WHAT IS NEEDED:
Report how many lines in the rows below contain the string "menu". Case counts. Give only the number.

Dataset entries:
%%

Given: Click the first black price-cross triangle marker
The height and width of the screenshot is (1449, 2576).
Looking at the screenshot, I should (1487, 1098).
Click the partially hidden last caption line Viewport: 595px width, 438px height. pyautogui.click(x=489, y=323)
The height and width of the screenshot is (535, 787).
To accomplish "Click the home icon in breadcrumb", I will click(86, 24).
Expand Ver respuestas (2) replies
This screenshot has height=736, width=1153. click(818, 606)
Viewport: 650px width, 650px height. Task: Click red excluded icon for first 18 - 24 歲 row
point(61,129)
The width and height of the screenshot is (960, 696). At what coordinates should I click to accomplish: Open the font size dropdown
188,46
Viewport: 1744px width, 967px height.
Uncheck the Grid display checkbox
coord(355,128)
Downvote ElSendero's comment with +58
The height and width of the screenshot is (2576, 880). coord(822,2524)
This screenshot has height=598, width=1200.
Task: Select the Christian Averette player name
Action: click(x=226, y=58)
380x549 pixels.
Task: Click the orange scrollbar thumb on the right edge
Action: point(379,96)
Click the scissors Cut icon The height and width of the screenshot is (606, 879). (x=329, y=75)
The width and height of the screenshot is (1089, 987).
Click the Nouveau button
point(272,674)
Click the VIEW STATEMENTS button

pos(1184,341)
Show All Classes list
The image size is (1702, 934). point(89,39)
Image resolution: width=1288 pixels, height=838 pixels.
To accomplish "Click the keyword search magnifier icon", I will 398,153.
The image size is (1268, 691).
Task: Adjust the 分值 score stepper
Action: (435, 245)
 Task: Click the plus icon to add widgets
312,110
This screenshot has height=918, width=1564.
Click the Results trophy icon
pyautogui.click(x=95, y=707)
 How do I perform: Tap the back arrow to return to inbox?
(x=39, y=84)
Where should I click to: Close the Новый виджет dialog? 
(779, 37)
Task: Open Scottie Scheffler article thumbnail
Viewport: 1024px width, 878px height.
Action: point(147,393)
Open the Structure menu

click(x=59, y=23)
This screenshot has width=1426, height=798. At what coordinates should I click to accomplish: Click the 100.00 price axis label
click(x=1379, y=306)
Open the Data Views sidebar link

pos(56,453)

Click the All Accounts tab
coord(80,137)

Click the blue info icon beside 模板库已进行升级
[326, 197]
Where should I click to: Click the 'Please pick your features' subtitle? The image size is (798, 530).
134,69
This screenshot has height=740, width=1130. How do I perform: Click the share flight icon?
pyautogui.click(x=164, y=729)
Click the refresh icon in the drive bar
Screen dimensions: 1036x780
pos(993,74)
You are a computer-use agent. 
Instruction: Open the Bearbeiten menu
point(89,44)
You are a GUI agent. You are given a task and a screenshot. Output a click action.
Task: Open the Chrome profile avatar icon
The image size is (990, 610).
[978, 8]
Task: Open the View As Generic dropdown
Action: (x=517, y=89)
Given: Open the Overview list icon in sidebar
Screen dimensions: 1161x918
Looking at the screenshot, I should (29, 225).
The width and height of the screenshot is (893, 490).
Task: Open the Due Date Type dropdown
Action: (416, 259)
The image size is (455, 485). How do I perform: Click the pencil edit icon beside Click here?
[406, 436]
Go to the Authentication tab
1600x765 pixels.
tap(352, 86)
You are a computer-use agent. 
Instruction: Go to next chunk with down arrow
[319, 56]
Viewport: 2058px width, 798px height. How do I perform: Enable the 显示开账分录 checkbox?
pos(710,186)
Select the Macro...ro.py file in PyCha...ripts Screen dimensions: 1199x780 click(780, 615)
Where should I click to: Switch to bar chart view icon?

%%

SOLUTION TO THIS PROBLEM:
2